• [Extracted information]

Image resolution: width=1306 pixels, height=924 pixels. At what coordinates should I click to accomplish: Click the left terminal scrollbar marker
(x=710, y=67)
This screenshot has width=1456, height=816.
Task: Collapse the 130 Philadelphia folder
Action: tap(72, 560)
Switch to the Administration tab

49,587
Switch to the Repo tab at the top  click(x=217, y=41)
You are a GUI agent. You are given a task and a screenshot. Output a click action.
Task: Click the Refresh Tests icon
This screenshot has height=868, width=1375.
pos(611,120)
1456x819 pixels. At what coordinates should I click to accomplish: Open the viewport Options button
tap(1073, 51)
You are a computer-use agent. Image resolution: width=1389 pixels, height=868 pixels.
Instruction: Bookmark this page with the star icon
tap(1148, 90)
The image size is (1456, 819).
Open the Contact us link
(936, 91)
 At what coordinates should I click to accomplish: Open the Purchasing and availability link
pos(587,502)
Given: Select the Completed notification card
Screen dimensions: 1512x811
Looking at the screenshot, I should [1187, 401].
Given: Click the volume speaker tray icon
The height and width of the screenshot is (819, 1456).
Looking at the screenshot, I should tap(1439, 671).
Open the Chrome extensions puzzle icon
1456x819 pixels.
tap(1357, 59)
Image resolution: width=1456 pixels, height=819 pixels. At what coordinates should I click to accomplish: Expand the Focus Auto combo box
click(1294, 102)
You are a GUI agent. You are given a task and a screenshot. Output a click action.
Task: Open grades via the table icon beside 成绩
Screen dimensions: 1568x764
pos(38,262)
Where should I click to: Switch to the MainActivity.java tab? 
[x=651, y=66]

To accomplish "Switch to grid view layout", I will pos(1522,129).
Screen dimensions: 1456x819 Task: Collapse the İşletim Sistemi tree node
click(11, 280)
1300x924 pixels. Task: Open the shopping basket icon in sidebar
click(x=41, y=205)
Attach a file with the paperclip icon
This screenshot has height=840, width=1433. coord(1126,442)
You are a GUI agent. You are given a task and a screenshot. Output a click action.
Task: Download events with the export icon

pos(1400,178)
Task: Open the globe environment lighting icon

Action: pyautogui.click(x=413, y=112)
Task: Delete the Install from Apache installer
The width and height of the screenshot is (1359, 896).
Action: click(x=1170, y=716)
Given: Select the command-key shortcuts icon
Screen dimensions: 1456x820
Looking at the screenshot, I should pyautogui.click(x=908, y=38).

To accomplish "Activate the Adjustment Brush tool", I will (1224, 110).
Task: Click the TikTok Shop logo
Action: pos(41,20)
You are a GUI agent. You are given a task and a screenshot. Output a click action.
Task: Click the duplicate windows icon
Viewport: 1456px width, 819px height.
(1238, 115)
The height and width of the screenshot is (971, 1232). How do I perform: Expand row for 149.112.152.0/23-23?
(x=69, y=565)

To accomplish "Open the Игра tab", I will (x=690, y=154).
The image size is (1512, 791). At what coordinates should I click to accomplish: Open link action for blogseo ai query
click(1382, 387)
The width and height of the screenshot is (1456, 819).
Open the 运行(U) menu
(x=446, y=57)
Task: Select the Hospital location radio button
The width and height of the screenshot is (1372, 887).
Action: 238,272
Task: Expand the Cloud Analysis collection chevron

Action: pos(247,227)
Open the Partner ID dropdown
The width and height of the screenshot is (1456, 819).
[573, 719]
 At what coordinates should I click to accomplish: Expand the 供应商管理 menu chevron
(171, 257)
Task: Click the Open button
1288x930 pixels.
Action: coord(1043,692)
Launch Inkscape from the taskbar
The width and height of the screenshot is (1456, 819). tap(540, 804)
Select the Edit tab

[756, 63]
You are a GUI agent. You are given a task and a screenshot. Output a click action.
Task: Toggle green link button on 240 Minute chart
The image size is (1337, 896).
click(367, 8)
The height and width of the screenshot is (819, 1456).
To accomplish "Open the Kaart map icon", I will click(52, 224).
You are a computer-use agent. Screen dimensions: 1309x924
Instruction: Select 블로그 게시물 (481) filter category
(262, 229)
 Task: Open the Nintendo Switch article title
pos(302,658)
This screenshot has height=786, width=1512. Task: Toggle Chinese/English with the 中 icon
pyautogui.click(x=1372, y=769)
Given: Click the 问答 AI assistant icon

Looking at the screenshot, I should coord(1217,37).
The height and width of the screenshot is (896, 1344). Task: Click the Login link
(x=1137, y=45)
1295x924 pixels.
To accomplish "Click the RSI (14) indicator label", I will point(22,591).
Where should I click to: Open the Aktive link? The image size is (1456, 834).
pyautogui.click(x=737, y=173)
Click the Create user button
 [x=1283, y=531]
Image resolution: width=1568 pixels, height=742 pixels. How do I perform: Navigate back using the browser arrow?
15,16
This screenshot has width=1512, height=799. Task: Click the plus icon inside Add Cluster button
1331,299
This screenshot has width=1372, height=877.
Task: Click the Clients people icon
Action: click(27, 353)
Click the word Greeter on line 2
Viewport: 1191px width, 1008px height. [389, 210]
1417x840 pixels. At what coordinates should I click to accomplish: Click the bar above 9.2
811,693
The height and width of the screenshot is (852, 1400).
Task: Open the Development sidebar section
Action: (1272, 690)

• [Task directions] Number of lines in the records above holding the word "computer": state it and nothing else.

• [Answer box] 2